Only the lines from the one containing "EN (165, 46)" through the one containing "Screenshot is 1129x2576." should be printed, exactly as they appear below, with both ends included.

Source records
◆ ◆ ◆

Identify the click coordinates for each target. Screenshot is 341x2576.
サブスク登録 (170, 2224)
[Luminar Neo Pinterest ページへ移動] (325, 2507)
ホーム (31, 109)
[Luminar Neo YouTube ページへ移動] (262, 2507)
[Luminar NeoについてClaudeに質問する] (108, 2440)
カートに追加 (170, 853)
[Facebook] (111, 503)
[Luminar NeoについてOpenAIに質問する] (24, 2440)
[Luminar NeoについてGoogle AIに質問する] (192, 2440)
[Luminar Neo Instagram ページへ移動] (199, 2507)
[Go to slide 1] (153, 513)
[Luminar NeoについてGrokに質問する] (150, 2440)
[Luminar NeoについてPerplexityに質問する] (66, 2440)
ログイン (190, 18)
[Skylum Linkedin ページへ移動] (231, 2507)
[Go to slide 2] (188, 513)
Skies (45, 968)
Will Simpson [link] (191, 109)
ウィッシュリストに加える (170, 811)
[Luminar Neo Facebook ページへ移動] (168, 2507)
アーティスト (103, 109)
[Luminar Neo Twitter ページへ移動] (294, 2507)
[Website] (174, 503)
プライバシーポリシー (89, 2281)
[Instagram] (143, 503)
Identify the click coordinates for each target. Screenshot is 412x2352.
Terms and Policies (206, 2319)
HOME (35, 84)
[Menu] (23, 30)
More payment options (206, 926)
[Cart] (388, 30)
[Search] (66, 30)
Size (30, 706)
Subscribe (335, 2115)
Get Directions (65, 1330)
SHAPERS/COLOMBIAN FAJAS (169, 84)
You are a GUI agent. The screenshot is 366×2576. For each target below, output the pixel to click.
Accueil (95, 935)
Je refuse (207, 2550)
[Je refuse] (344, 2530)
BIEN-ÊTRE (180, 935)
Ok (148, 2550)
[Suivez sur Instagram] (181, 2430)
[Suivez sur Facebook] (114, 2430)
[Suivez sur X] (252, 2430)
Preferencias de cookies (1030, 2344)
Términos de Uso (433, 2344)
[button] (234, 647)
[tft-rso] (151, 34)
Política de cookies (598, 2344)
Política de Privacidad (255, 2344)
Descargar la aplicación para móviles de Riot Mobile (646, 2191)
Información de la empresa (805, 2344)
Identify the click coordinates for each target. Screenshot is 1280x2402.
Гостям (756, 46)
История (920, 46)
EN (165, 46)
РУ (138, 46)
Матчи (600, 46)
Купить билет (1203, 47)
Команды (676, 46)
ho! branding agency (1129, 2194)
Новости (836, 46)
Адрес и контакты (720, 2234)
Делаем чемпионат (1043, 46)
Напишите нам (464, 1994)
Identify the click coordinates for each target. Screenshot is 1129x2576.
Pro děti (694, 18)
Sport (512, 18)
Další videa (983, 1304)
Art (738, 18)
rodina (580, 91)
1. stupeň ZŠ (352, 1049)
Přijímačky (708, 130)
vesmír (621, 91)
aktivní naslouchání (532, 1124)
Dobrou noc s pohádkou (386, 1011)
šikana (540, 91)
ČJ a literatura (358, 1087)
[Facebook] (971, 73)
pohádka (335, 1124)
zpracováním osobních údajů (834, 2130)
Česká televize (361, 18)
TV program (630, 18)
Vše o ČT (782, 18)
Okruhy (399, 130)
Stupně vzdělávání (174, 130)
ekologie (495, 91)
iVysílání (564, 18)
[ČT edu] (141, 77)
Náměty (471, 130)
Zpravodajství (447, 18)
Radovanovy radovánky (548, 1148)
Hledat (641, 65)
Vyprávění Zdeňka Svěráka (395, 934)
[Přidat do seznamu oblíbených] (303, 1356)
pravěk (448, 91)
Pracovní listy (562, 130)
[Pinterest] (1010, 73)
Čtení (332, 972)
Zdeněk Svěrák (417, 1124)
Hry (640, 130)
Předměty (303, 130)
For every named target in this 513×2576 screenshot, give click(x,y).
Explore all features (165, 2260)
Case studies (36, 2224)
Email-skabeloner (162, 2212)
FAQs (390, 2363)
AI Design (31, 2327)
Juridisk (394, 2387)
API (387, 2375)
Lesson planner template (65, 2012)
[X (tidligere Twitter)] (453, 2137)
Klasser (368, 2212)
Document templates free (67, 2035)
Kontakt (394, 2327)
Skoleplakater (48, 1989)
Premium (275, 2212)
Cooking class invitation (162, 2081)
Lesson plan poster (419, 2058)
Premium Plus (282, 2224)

◆ ◆ ◆

▶ [SOLUTION FOR THIS TASK]:
EN (165, 46)
РУ (138, 46)
Матчи (600, 46)
Купить билет (1203, 47)
Команды (676, 46)
ho! branding agency (1129, 2194)
Новости (836, 46)
Адрес и контакты (720, 2234)
Делаем чемпионат (1043, 46)
Напишите нам (464, 1994)
Identify the click coordinates for each target. Screenshot is 1129x2576.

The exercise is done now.